» WORK INSTRUCTION: Up to and including the line that contains "You are a GUI", write out every line of the entries exactly, beginning with the first. Omit the pictures.

Data excerpts
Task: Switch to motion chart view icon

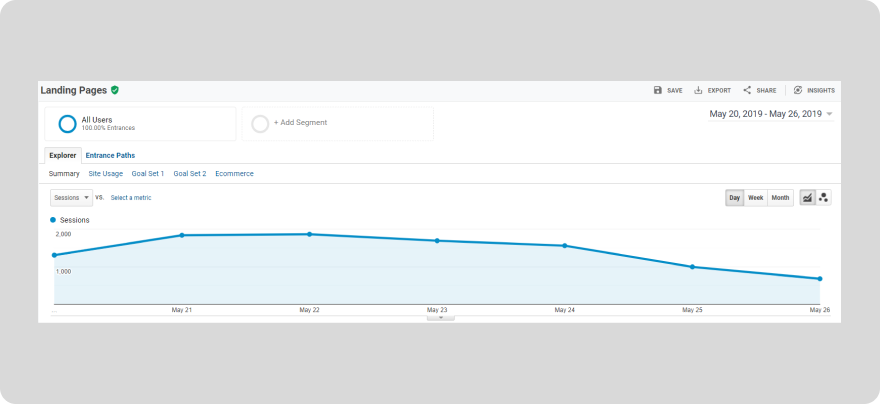Action: click(824, 198)
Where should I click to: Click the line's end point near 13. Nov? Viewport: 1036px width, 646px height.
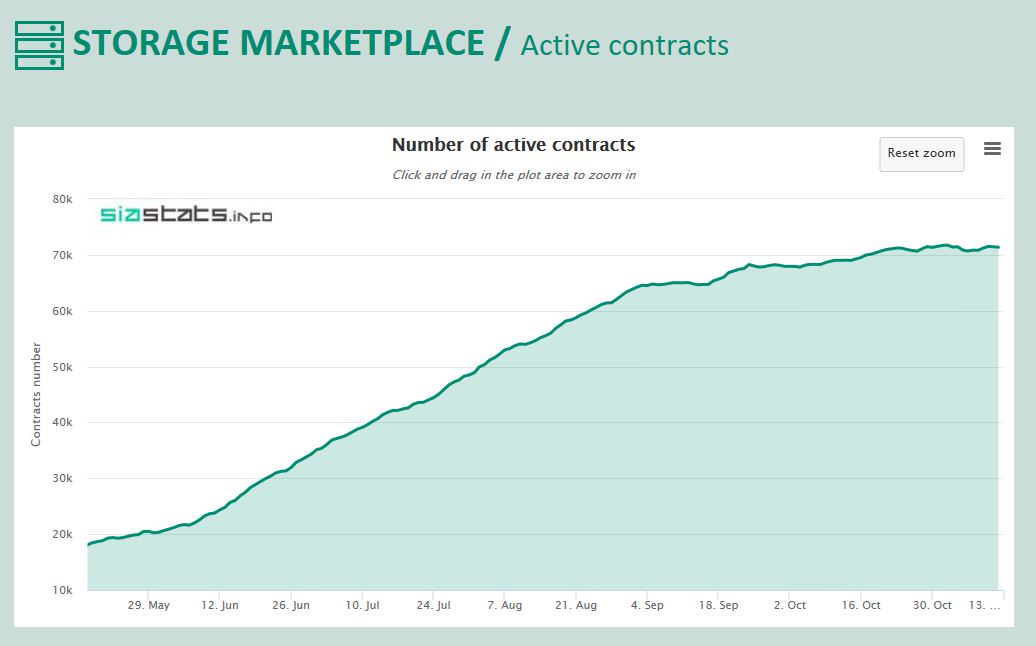point(998,247)
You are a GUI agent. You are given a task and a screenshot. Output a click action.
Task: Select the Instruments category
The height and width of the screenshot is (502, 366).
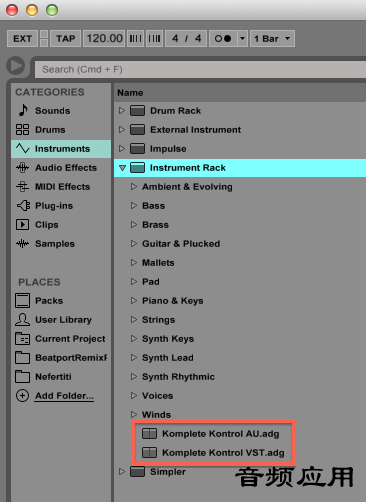(x=61, y=149)
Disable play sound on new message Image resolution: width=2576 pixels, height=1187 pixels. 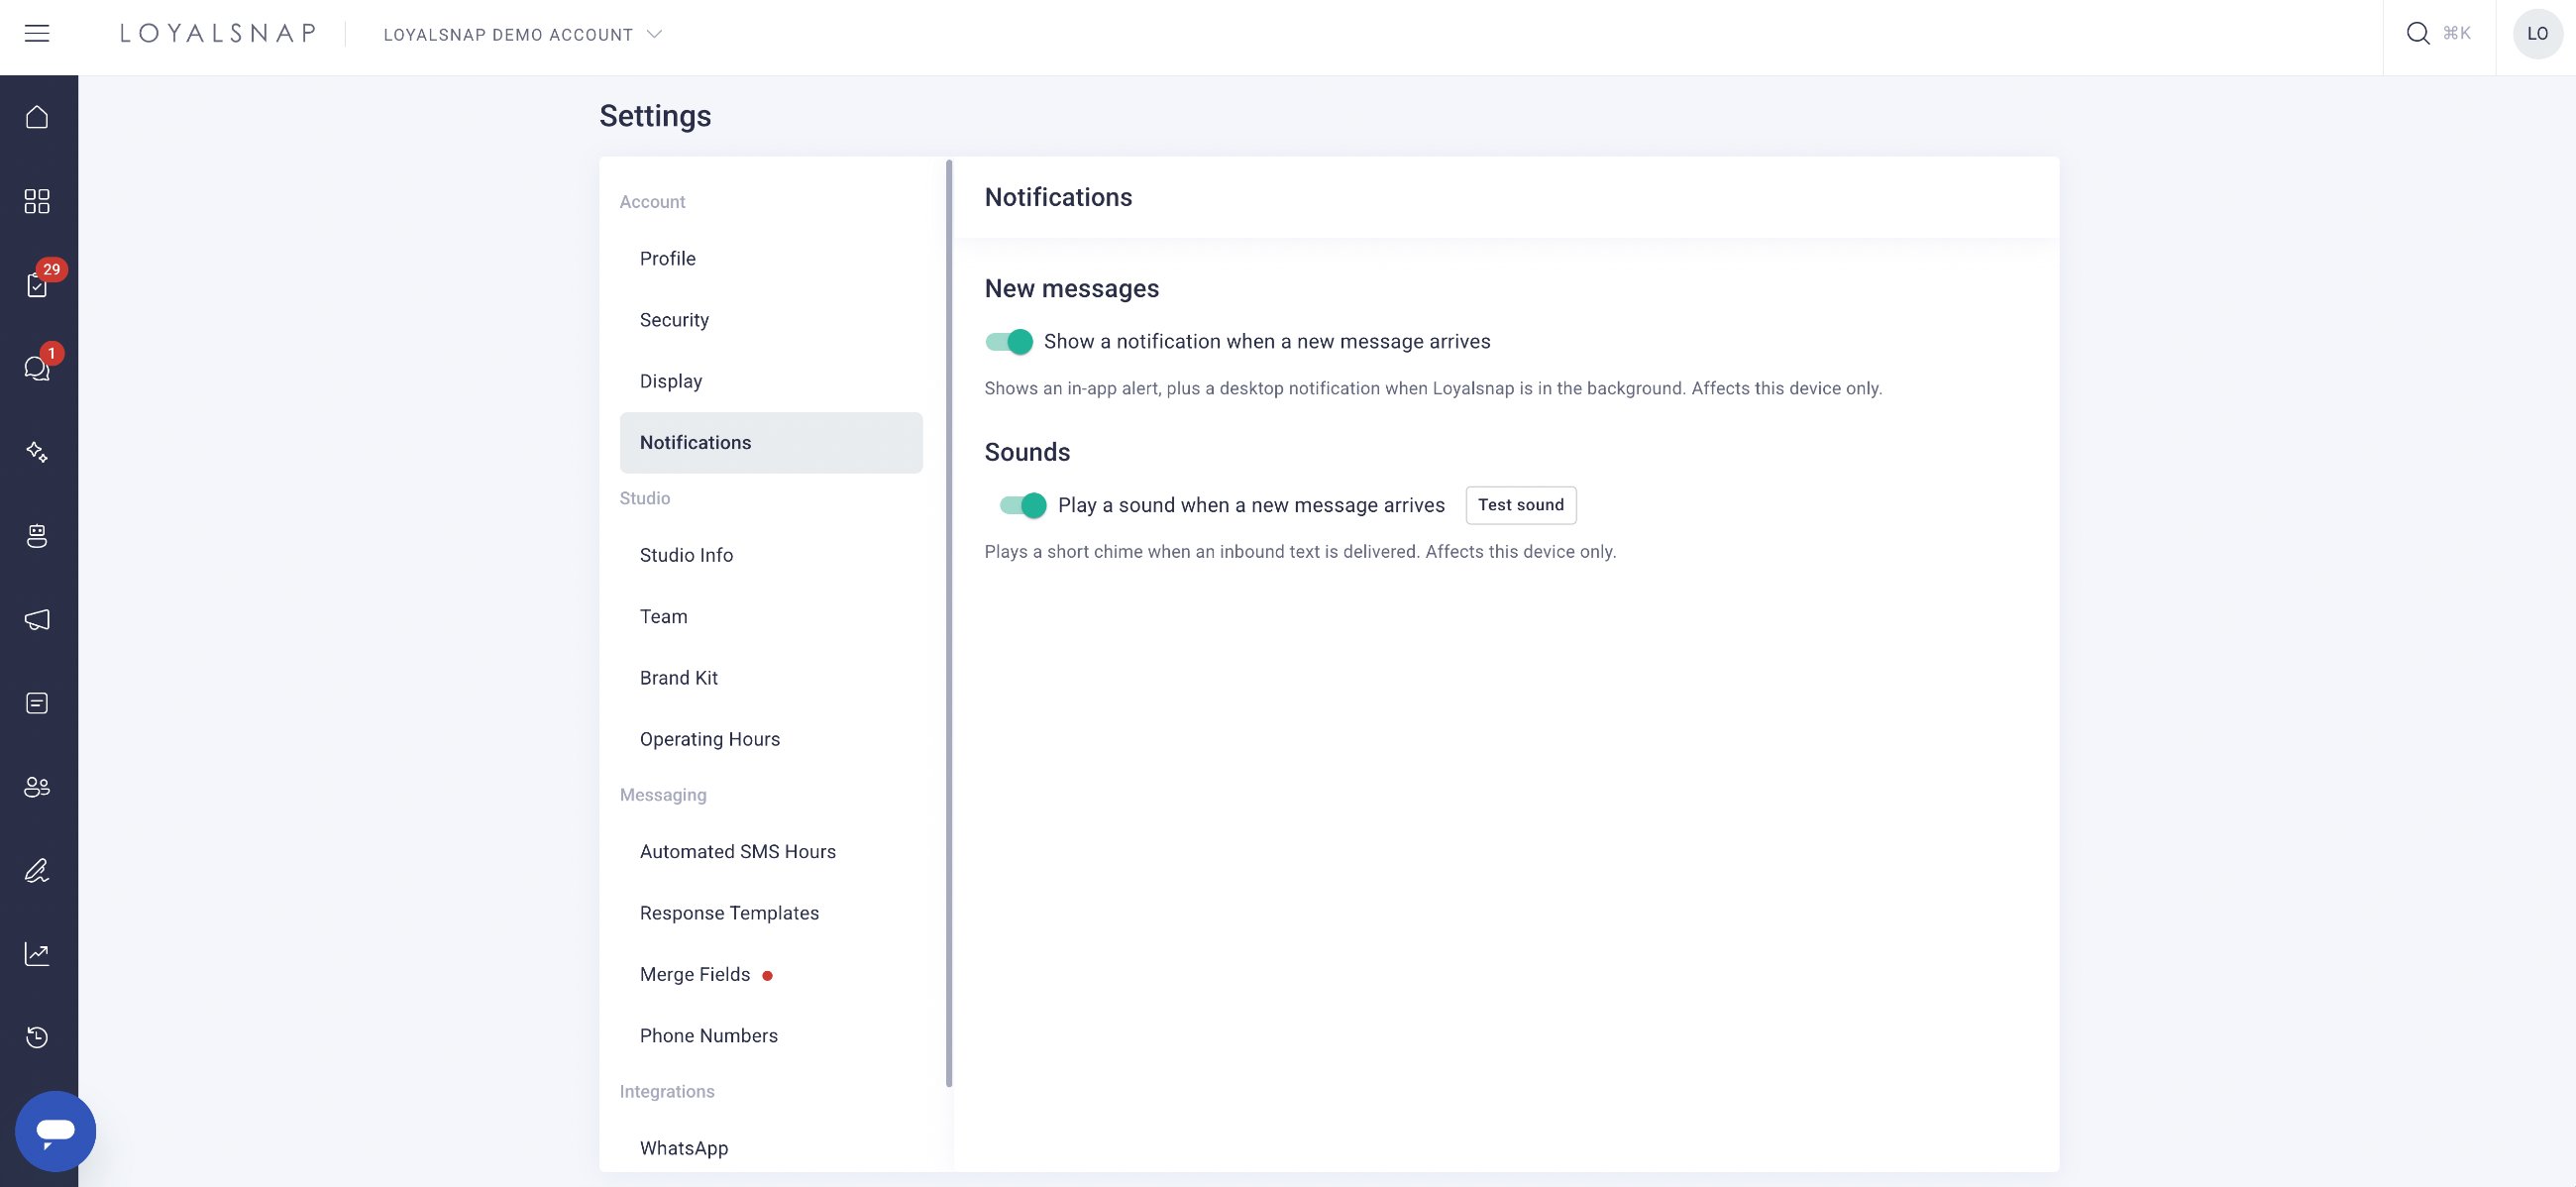click(x=1023, y=505)

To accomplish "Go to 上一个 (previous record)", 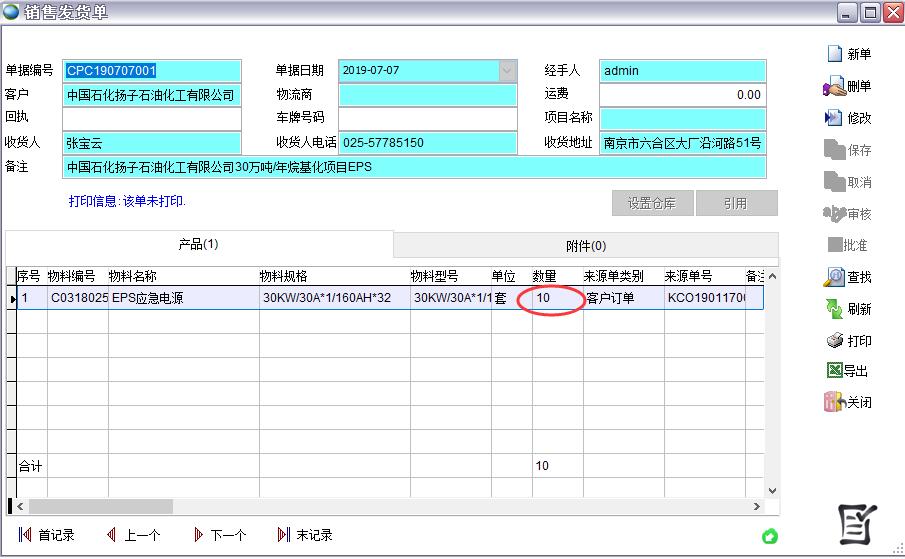I will click(132, 535).

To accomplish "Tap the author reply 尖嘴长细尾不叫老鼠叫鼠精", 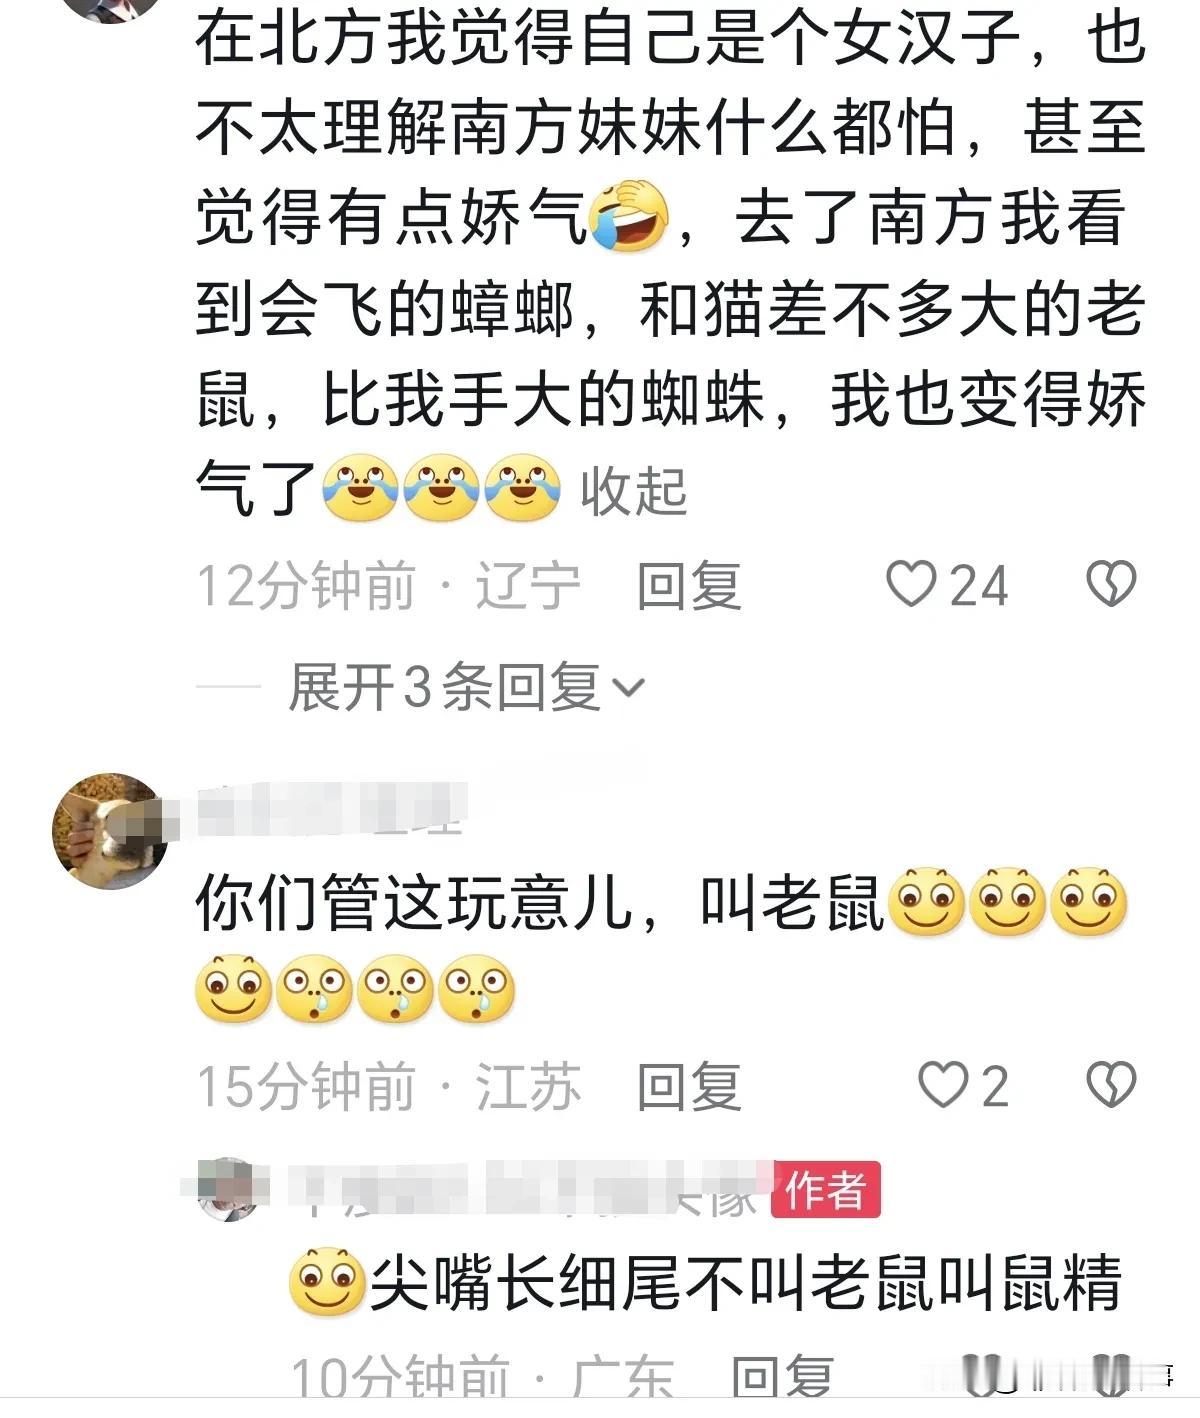I will pyautogui.click(x=746, y=1282).
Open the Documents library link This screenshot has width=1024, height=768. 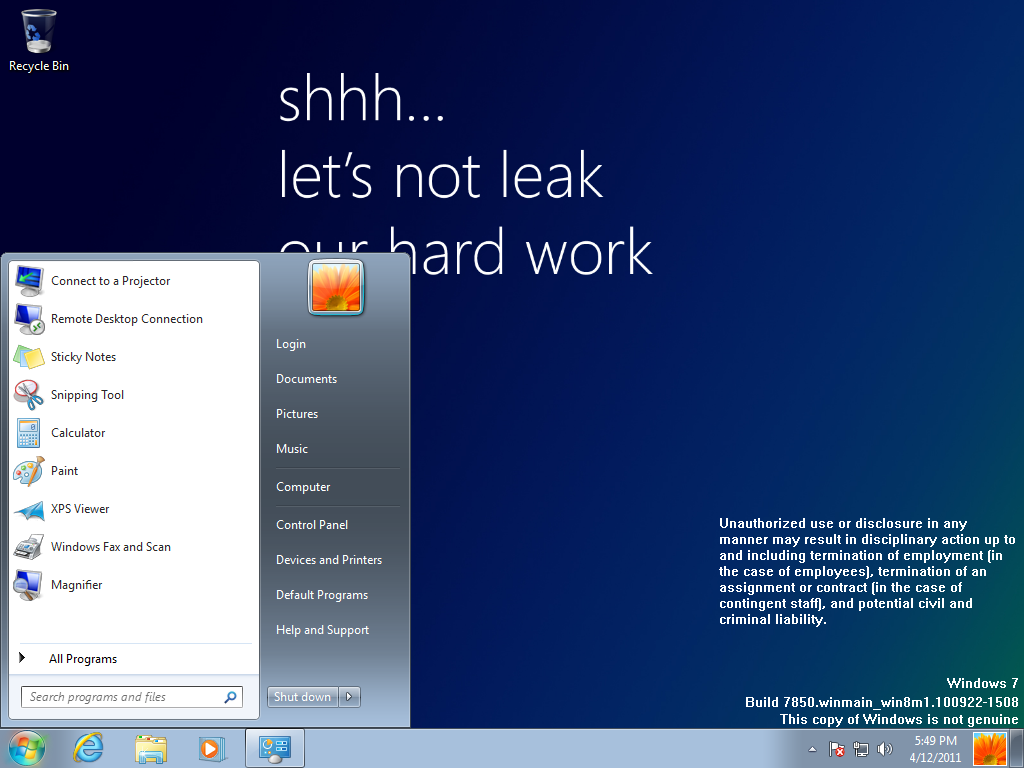(x=306, y=379)
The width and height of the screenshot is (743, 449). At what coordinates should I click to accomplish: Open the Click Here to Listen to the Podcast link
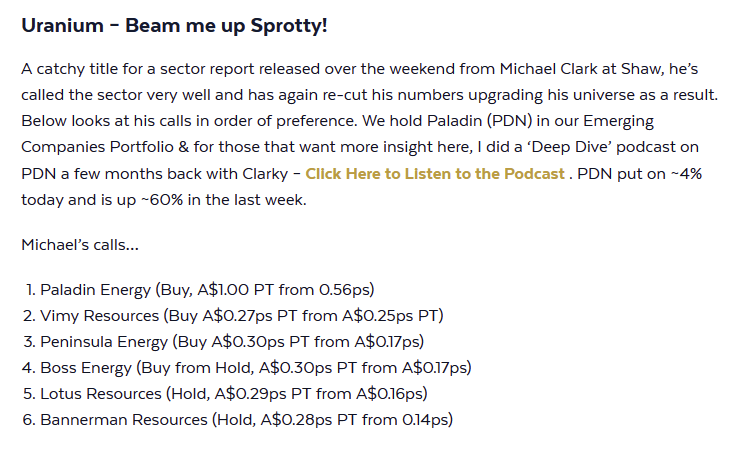(x=435, y=174)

» WRITTEN ANSWER:
Task: Switch to motion chart view icon

Action: click(824, 198)
Where should I click to: Click the line's end point near 13. Nov? Viewport: 1036px width, 646px height.
point(998,247)
You are a GUI agent. You are given a task and a screenshot. Output a click action.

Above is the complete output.